Ready to learn more? Here’s everything you need to know about switching to a plant-based keto diet, plus how to get started.

Vegan keto diet rules + food list

A plant-based keto diet should be centered around nutritious whole foods such as fruits, vegetables, nuts and seeds. Much like a regular keto diet, the goal is to achieve ketosis by cutting down on carbohydrates, which is why it’s important to opt for non-starchy vegetables and low-sugar fruits while limiting your intake of high-carb foods like grains, legumes, sugars and starches.

Whether you’re following a plant-based ketogenic diet or a regular keto diet, measuring your macronutrient intake is a must to help strike the delicate balance between carb and fat intake and achieve a state of ketosis.

On a standard keto diet, about 75 percent of your total daily calories should come from healthy sources of fat like avocados, coconut oil or olive oil. Meanwhile, about 20 percent of calories should come from protein foods and the remaining 5 percent should come from carbs.

Many people also decide to do a modified keto diet, which is less restrictive and easier to follow while still allowing you to achieve the same results. On a modified keto diet, 40 percent of calories should come from fat and 30 percent should be from protein and carbs, respectively.

Regardless of which route you decide to go, aim for about 30-50 grams of net carbs per day to keep your body in ketosis. Net carbs are calculated by subtracting the grams of fiber from the total grams of carbs. This is important because fiber passes through the gastrointestinal tract undigested, meaning that it doesn’t contribute to your total carb count for the day.

Aside from cutting down on carbs, it’s especially important to fill your diet with nutritious whole foods to maximize your micronutrient intake and squeeze all of the vitamins and minerals that your body needs into your diet. Even if it fits into your daily carb allotment, resist the urge to load up on highly processed, heavily refined junk and fast food, most of which offers little more than extra calories and added sugar. Instead, eat a wide variety of fruits, veggies, protein foods and healthy fats to optimize the health of your diet.

Additionally, keep in mind that quality is just as important as quantity when it comes to the type of fats that you’re eating on the keto diet. Steer clear of highly inflammatory trans fats, fried foods and vegetable oils and instead fill your plate with heart0healthy options like coconut oil, avocados, ghee and olive oil.

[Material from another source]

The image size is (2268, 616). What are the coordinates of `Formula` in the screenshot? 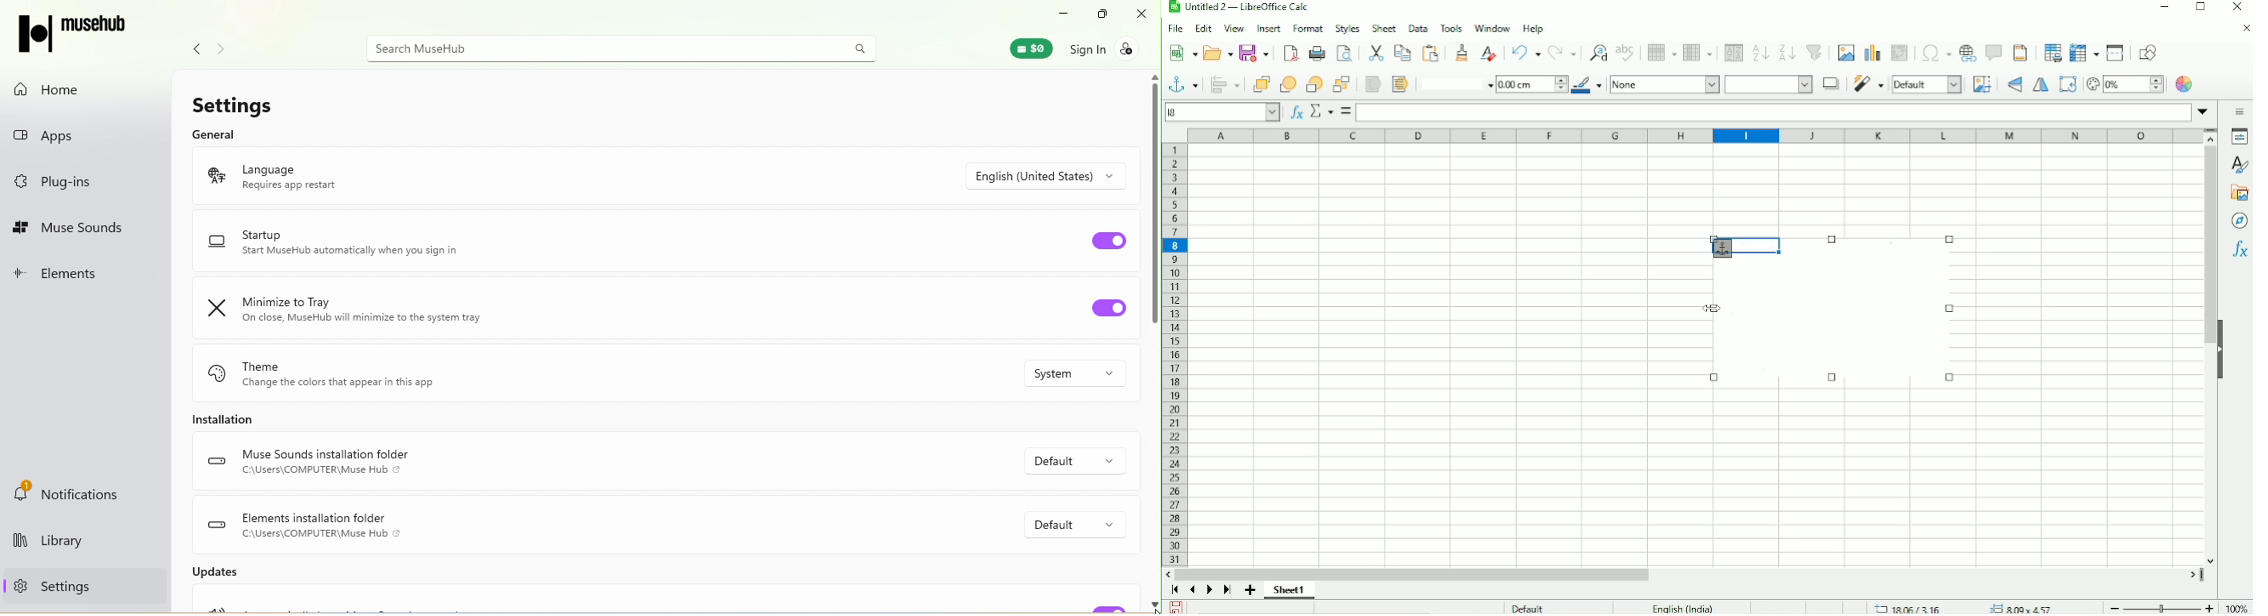 It's located at (1346, 112).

Need a bit of help getting started? Print out this handy food list and take it along on your next trip to the grocery store to stock up on some plant-based, keto-friendly foods for your pantry:

Protein Sources:

Natto

Nutritional yeast

Nuts

Seeds

Tempeh

Non-starchy vegetables:

Asparagus

Beets

Brussels Sprouts

Cauliflower

Celery

Cucumbers

Eggplant

Leafy Greens

Mushrooms

Onions

Peppers

Tomatoes

Turnips

Low-sugar fruits:

Apples

Cherries

Oranges

Plums

Strawberries

Healthy fats:

Avocados

Coconut oil

Ghee

Grass-fed butter

Olive oil

Conclusion

Following a plant-based keto diet is an easy and effective way to reap the rewards of the ketogenic diet while also limiting your consumption of animal products and upping your intake of healthy whole foods like fruits, veggies, nuts, seeds, healthy fats and proteins.

With the many modifications of the ketogenic diet out there and the wide array of tasty foods to choose from, it’s possible to find a variation that can work for just about anyone. And with a bit of patience and hard work, the plant-based keto diet can be an easy and effective way to lose weight and improve your health.